Additionally, it should come as no surprise that although no conflicts of interest were disclosed by the researchers for “Who attends a crisis pregnancy center in Ohio?” The Ohio State University has long enjoyed a cozy relationship with the abortion industry. One must only look as far as the institution’s annual “Sex Week” during which Planned Parenthood has hosted multiple panels including “Fighting Abortion Stigma” and “Contraception Jeopardy.”[18] The Ohio State University’s College of Public Health, of which several of the study’s researchers claim an affiliation, is a sponsor of the event, alongside pro-abortion lobbyist group NARAL Pro-Choice America.[19] It is far from shocking that institutions such as OSU extend valuable research dollars to delegitimize the abortion industry’s greatest competitors: pro-life pregnancy centers.

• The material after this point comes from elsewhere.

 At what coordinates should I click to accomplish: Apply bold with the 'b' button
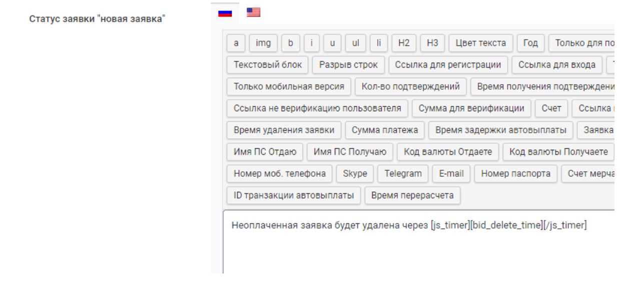click(290, 43)
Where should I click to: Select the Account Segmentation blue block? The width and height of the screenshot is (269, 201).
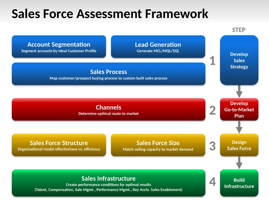[58, 47]
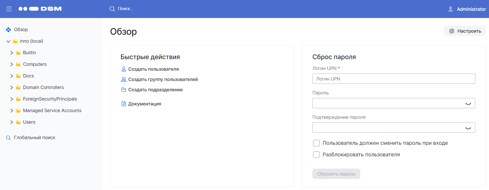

Undoubtedly, these centers comprise a more tangible threat to their vision of the world than any other institution within the pro-life movement. If women are empowered to keep their babies and given the community support they need, what need is there then for an abortion industry?

 

 

To conclude, a quote from Dr. Maria F. Gallo, a co-author of the study, provides a telling explanation for the accessibility of the pregnancy help movement. “Crisis pregnancy centers are free,” Dr. Gallo told the Ohio State News regarding the study, “so we might also want to think about ways to offer alternative free support services that also draw women in for comfort and to get free supplies.”[20] 

 

 

Regardless of the abortion industry or academia’s agendas, women still desperately need the holistic, life-affirming solutions that pregnancy centers offer. Those who experience unplanned pregnancies crave real support from people in their community who actually care about them and their children. Pregnancy centers, with their diverse services which can include free pregnancy tests and ultrasounds, STD/STI testing, material goods, and emotional support are uniquely equipped to serve women when they need it most. Care is about more than just medical services, although many pregnancy centers excel in that realm as well. Care is about seeing and addressing real needs and a willingness to walk alongside women through their pregnancy and parenting journeys. Care is about seeing women and their preborn babies as human beings worthy of life and love. Abortion activists, blinded by their frenzy to expand abortion access, have missed that many women are looking for someone to view them as more than just a quotable statistic. 

____________________

[1] See Rice, R., Chakraborty, P., Keder, L., Turner, A.N., Gallo, M.F. (2021, May 16). “Who attends a crisis pregnancy center in Ohio?” Contraception.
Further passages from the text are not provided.